Anzeigen und Aktualisieren von geschlossenen Warnungen

Du kannst alle geöffneten Warnungen anzeigen und Warnungen erneut öffnen, die zuvor geschlossen wurden. Geschlossene Warnungen, die bereits behoben wurden, können nicht erneut geöffnet werden.

  1. Navigiere auf GitHub.com zur Hauptseite des Repositorys. 1. Klicke unter dem Repositorynamen auf Sicherheit. Registerkarte „Sicherheit“ 1. Klicke auf der Randleiste „Sicherheit“ auf Dependabot alerts . Wenn diese Option fehlt, bedeutet das, dass du keinen Zugriff auf die Sicherheitswarnungen hast und dir Zugriff gewährt werden muss. Weitere Informationen findest du unter Verwalten von Sicherheits- und Analyseeinstellungen für dein Repository. Registerkarte Dependabot alerts

  2. Klicke auf Geschlossen, um geschlossene Warnungen anzuzeigen. Screenshot mit der Option „Geschlossen“

  3. Klicke auf die Warnung, die du anzeigen oder aktualisieren möchtest. Screenshot einer hervorgehobenen Dependabot-Warnung

  4. Alternativ kannst du auf Erneut öffnen klicken, wenn die Datei geschlossen wurde und du sie wieder öffnen möchtest. Warnungen, die bereits behoben wurden, können nicht erneut geöffnet werden.

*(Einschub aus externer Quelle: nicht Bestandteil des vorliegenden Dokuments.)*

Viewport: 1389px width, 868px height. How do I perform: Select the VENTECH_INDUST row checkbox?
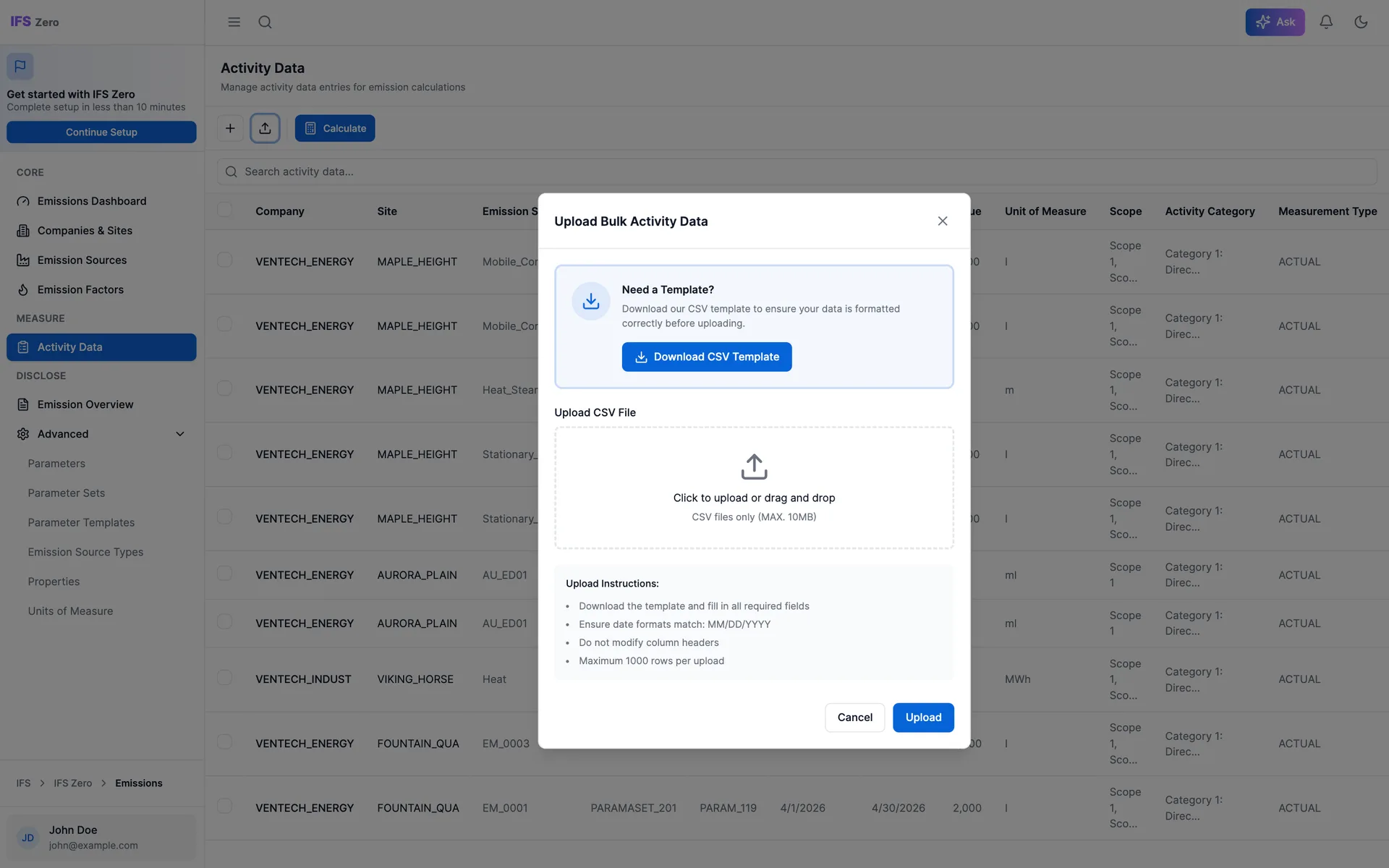[224, 678]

    Screenshot: Schaltfläche „Erneut öffnen“

Gleichzeitiges erneutes Öffnen mehrerer Warnungen

  1. Zeige die geschlossenen Dependabot alerts an. Weitere Informationen findest du unter Anzeigen und Aktualisieren geschlossener Warnungen (weiter oben).
  2. Wähle links jedem neben Warnungstitel die Warnungen aus, die du erneut öffnen möchtest. Screenshot der geschlossenen Warnungen mit hervorgehobenen Kontrollkästchen
  3. Wähle optional oben in der Warnungsliste alle geschlossenen Warnungen auf der Seite aus. Screenshot der geschlossenen Warnungen mit Auswahl aller Warnungen
  4. Klicke auf Erneut öffnen, um die Warnungen erneut zu öffnen. Warnungen, die bereits behoben wurden, können nicht erneut geöffnet werden. Screenshot der geschlossenen Warnungen mit hervorgehobener Schaltfläche „Erneut öffnen“

Überprüfen der Überwachungsprotokolle für Dependabot alerts

Wenn ein Mitglied deiner Organisation oder deines Unternehmens eine Aktion im Zusammenhang mit Dependabot alerts ausführt, kannst du die Aktionen im Überwachungsprotokoll überprüfen. Weitere Informationen zum Zugriff auf das Protokoll findest du unter „Überwachungsprotokoll deiner Organisation überprüfen“ und „Zugreifen auf das Überwachungsprotokoll für dein Unternehmen“.

Screenshot des Überwachungsprotokolls mit Dependabot-Warnungen

Ereignisse in deinem Überwachungsprotokoll für Dependabot alerts enthalten Details, z. B. wer die Aktion ausgeführt hat, was die Aktion war und wann die Aktion ausgeführt wurde. Das Ereignis enthält auch einen Link zur Warnung selbst. Wenn ein Mitglied deiner Organisation eine Warnung schließt, zeigt das Ereignis den Grund für die Schließung und den Kommentar an. Informationen zu den Dependabot alerts-Aktionen findest du in der repository_vulnerability_alert-Kategorie in „Überwachungsprotokoll deiner Organisation überprüfen“ und „Überwachungsprotokollereignisse für dein Unternehmen“.